OK major example update needed. I have exactly this: Joining all rows of a CSV file that have the same 1st column value in Python (first I must appologize for not getting how to ju

Solution 1:

import csv
from itertools import izip_longest

def merge_rows(a, b):
    return [x or y for x,y in izip_longest(a, b, fillvalue='')]

def main():
    data = {}

    with open("infile.csv", "rb") as inf:
        incsv = csv.reader(inf, delimiter=";")
        header = next(incsv, [])
        for row in incsv:
            label = row[0]
            try:
                data[label] = merge_rows(data[label], row)
            except KeyError:
                data[label] = row

    # write data in sorted order by label
    keys = sorted(data, key=lambda k: int(k))    # Python 2
    # keys = sorted(data.keys(), key=lambda k: int(k))    # Python 3

    with open("outfile.csv", "wb") as outf:
        outcsv = csv.writer(outf, delimiter=";")
        outcsv.writerow(header)
        outcsv.writerows(data[key] for key in keys)

if __name__=="__main__":
    main()

Edit: I made a few mods based on your sample data:

  1. added a delimiter=";" argument to the csv reader and writer

  2. added code to read and write the header

  3. added a key clause so sort order is numeric, not lexicographic

How it works:

for row in incsv: For each row in the data file, we get a list - something like ["0", "0", "", "", "", "", "", "", "", "", "", "", "-1.0", "0", "0", "-1", "0"]. Then label = row[0] gives label a value of "0" - your desired first-column value - and we look for data[label], a combined row from all preexisting rows having that label.

If that combined row already exists, we merge the new row into it (stored_row = merge_rows(stored_row, new_row); otherwise it is created with the new row value (["0", "0", "", "", "", "", "", "", etc).

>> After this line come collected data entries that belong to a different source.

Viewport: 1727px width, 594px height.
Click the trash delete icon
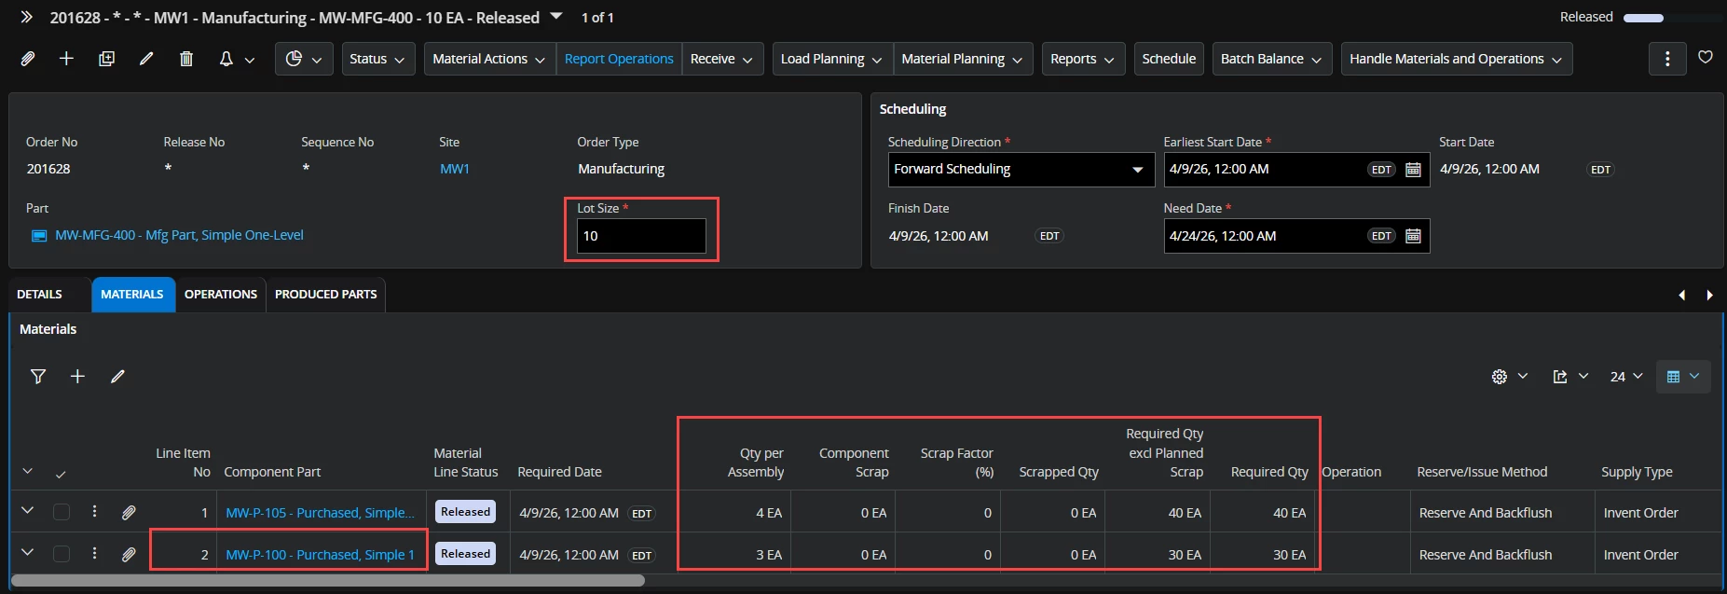pyautogui.click(x=186, y=59)
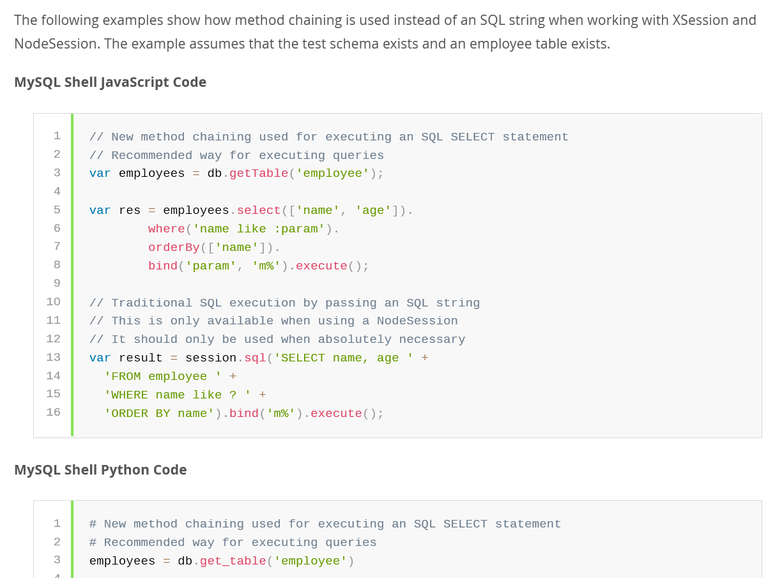Click the where method in the chained query
Viewport: 768px width, 578px height.
tap(166, 229)
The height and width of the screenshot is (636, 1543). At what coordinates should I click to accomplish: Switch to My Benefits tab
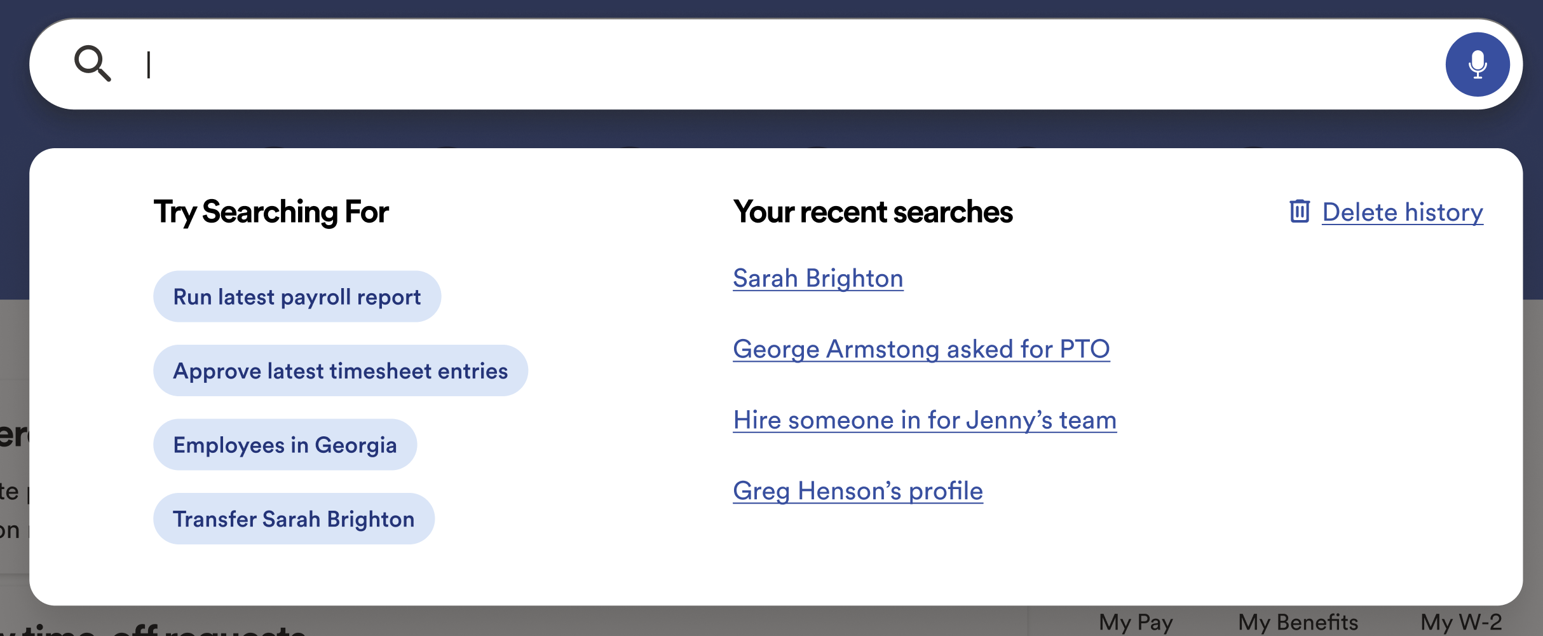[x=1298, y=622]
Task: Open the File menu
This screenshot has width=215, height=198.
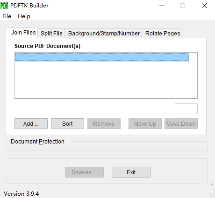Action: coord(7,16)
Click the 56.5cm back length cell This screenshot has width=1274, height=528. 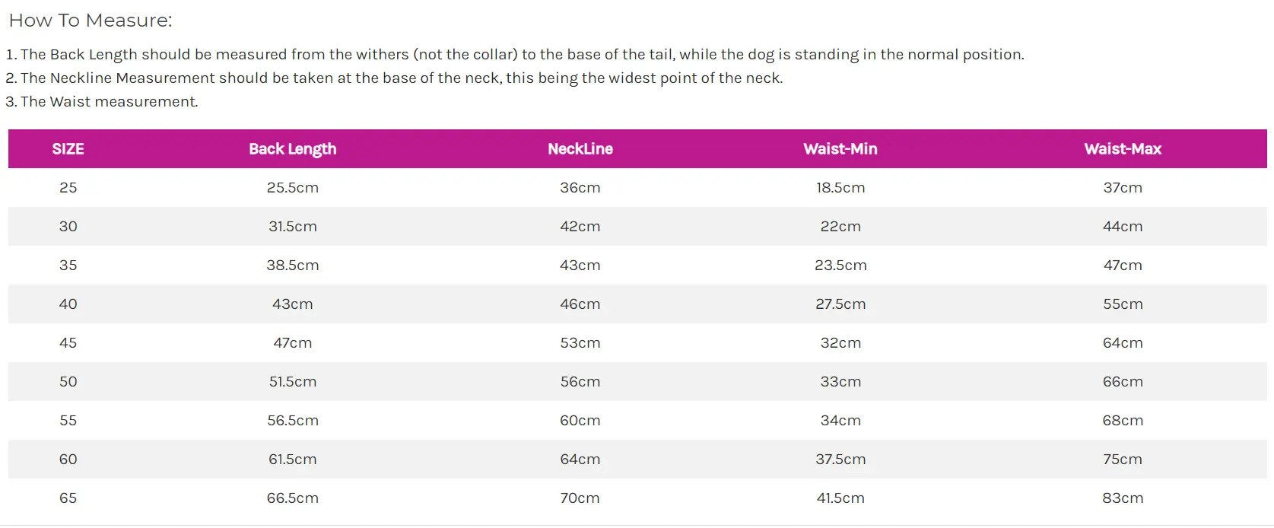(x=292, y=421)
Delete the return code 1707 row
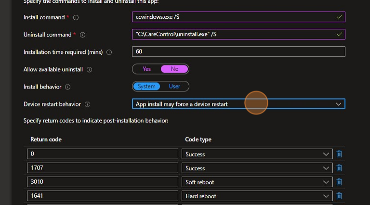This screenshot has width=370, height=205. point(339,168)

So effectively merge_rows is called for every occurrence of each label except the first time it appears.

merge_rows takes a pair of lists and combines them - izip_longest returns corresponding entries, ie izip_longest([0, 1, 2], ["a", "b", "c"]) gives (0, "a"), (1, "b"), (2, "c"). If one list is shorter than the other, it pads it with fillvalue to match the length of the longest list it received. x and y get assigned the corresponding value from each list, and we or them together because... well, because or combines them the way you want ('' or '1' == '1', '1' or '' == '1', '' or '' == ''). It then takes all the resulting values and returns them as a list - the resulting combined row.

Hope that helps.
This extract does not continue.